As one investor touted all of the reasons he believed TripAdvisor (TRIP) was a great long idea at Wednesday's Next Wave presentation at the Sohn Investment Conference in New York, the company was preparing to report earnings that would fall short of estimates.
"We believe that TripAdvisor has the potential to be the tollbooth for the global travel market," Nick Danaher of Domando Capital said Wednesday morning. Danaher cited the company's move to mobile and the ability to register credit cards on the site (to streamline booking) as reasons to be bullish. Danaher could not be reached for comment for this story.
Later that day, the online travel site reported first-quarter results that fell short of analyst expectations. Earnings were $0.32 per share, down from $0.54 per share a year earlier, and revenue was $352 million, down from $363 million a year ago. Analysts surveyed by Bloomberg were expecting earnings of $0.46 on $370 million in revenue. The company has five Buy ratings, 18 Hold ratings and four Sell ratings.

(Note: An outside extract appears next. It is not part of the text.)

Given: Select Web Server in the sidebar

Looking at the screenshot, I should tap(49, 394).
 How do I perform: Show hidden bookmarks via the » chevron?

If Sohn conference attendees were looking for immediately actionable investment ideas, this may have been one to stay away from. Shares fell as much as 7% in Wednesday's after-hours trading following the earnings release and fell nearly 2% Thursday.
Revenue was negatively affected by TripAdvisor's recently launched instant booking product, which allows users to book hotels directly through TripAdvisor. (The company was also negatively affected by currency headwinds and monetizing mobile users.)
"While the company is seeing encouraging progress in the markets where instant booking was rolled out earlier (most notably the U.S.), and the drag from IB is likely to lessen in the second half of 2016, we note that the changes still remain a headwind even in these early markets," an analyst team at Cantor Fitzgerald wrote Wednesday.
With instant booking, the company recognizes revenue at the time of traveler's stay instead of when the traveler books the reservation. TripAdvisor says that the drag on revenue is less severe in markets that have used instant booking longer but that it still expects headwinds as the product is rolled out globally.
"If instant booking has that great price and the great experience that is going to be with that initial booker is going to book," CEO Steve Kaufer said on a call with analysts Thursday. "And as we have a credit card stored, it is going to be where the repeat booker might well prefer to transact out of ease-of-use, out of the simplicity, out of offering a great price and a past great experience. That takes a while."
While Kaufer and Danaher may be willing to wait a while, Thursday's sell-off suggests investors are not.